Clean Code Report False-positive / False-negative...
1
  • versions used (SonarQube, Scanner, language analyzer) - SonarQube 8.9
  • Language - Java 8
  • Failing Rule - A “NullPointerException” could be thrown;
  • minimal code sample to reproduce (with analysis parameter, and potential instructions to compile).
try (Connection connection = jdbcTemplate.getDataSource()!=null ? jdbcTemplate.getDataSource().getConnection(): null;){
}

This throws an error “A “NullPointerException” could be thrown; “getDataSource()” can return null.”. The null check is already in place and the getConnection will be called only if the getDataSource is not null.

Condition 2:

if (null == responseEntity || null == responseEntity.getBody() || (!(responseEntity.getBody() instanceof LinkedHashMap)
                || !((LinkedHashMap<String, String>) responseEntity.getBody()).containsKey("access_token")) )

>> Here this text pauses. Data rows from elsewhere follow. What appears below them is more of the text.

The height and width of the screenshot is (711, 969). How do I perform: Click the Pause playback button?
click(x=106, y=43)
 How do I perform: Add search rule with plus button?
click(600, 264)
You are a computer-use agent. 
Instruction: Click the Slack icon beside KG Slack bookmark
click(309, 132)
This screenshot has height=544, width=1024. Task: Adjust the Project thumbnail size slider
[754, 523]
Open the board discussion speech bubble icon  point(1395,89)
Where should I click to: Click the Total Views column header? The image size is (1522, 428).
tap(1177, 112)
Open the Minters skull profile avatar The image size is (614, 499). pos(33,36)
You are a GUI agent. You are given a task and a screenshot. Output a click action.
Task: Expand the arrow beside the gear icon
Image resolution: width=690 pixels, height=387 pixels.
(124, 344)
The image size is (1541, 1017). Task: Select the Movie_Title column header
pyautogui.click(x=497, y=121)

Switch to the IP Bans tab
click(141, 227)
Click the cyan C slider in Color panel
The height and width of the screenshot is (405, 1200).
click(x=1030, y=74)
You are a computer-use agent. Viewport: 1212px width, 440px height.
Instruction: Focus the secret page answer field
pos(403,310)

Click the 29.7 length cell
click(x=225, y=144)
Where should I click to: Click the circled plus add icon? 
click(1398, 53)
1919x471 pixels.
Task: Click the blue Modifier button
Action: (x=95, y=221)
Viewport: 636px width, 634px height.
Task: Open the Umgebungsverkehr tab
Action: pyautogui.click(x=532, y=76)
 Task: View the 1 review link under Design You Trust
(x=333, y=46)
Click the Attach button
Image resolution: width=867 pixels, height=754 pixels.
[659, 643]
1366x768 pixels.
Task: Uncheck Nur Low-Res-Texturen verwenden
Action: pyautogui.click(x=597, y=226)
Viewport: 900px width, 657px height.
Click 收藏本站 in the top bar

For this condition the error says : ‘“getBody” is nullable here’ even though there is a null check on getBody()

1 Like
3

Hello @Bhuvana

The analyzer assumes that two consecutive method calls do not necessarily return the same value.
It means that a null check on the first call to getBody() is not enough to avoid a NPE. You should extract the method call into a variable to not have an issue.

In a way, this is a limitation of the analyzer, it is not able to detect if a method always returns the same value or not, so it reports an issue anyway, taking the risk to report false positives. If you are confident your code is fine as it is, you can resolve the issue as false positive. As we improve our analyzer, we might eventually support such situations.

I like to see it in a more optimistic way: you should not consider that a method always returns the same value, even if you know it is the case, a future modification could break this contract. In addition, if the method hides computation, you could spare it by extracting it to a variable.

Hope it clarifies the situation.
Best,
Quentin

1 Like
5

This topic was automatically closed 7 days after the last reply. New replies are no longer allowed.